Santa Clara County’s new health order eases construction, some other business restrictions
Dr. Sara Cody, Santa Clara County’s health officer, answers a question at a press conference April 29, 2020 in which she issued a revised shelter-in-place order extending through May 31.
Santa Clara County’s new health order taking effect Monday will allow all construction now permitted under California’s statewide health order to resume as well as certain outdoor businesses, childcare and recreational activities.
“The new order largely keeps the current restrictions and structures in place, so that means we will have to continue to together shelter in place to help combat Covid-19,” said James Williams, county counsel. The new order expires May 31.
In places where the state and county health orders are different, Williams said the stricter rules apply regardless which level of government issued the order.
The stricter-rules-apply catch means, for example, that even though playing golf is now permitted in the county order as an outdoor activity with social distancing easy to achieve, it’s still banned under the state order, so you’ll have to wait a while longer to tee off.
Childcare is only available to “essential” workers under the state order, so if you’re looking for a break from the kids at home, that’s still a no-no.

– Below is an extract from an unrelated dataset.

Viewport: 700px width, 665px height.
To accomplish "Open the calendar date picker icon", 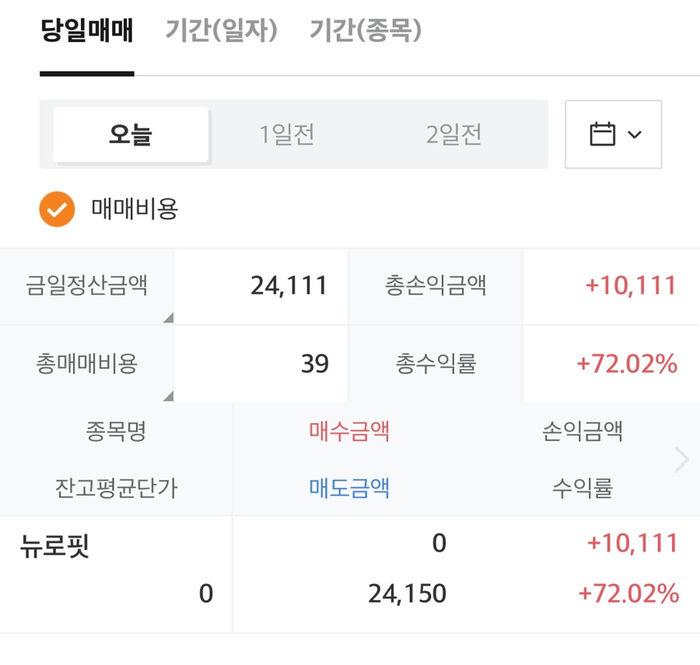I will coord(602,134).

There has been increasing pressure from Santa Clara County’s construction industry and other business sectors to reopen normal activity here as soon as possible.
County health officer Dr. Sara Cody said she eased the current order’s restrictions because the county “got something of a head start on this pandemic, but through gradual and collective action – starting with voluntarily working from home and culminating with sheltering in place for the last six weeks – we have slowed the spread, flattened the curve, preserved our hospital capacity and prevented many, many deaths.”
Acknowledging criticism of her earlier order as focusing too heavily on the direct risks of the disease rather than considering the health and economic risks of sheltering in place, Cody defended her approach.
“We can see very clearly what the health impacts of Covid-19 are, how they are impacting families and the health care system,” she said. “What’s harder to see is the health impact of the shelter-in-place and the mitigation measures. So we’re measuring what we know against what we don’t know.”
She said there’s no timeline for a full return to pre-pandemic life but listed five criteria guiding her decision:
- Whether the total number of cases in the community is flat or decreasing,
- Whether the number of hospitalized patients with Covid-19 is flat or decreasing,
- Whether there is an adequate supply of personal protective equipment to protect all health care workers,
- Whether the need is being met for testing, especially for people in vulnerable populations or those in high-risk settings or occupations, and
- Whether there is the capacity to investigate all Covid-19 cases and trace all of their contacts, isolating those who test positive and quarantining the people who may have been exposed.
Because there’s no vaccine, she said “we are going to need to have protections in place for a very, very long time.”
As of Wednesday, the Bay Area has 7,947 confirmed coronavirus cases, including 279 deaths. The first Covid-19 fatality in the U.S. is now believed to have occurred on Feb. 7 in Santa Clara County, which currently has 2,122 confirmed cases and 106 deaths attributed to the coronavirus, according to data compiled by the San Francisco Chronicle.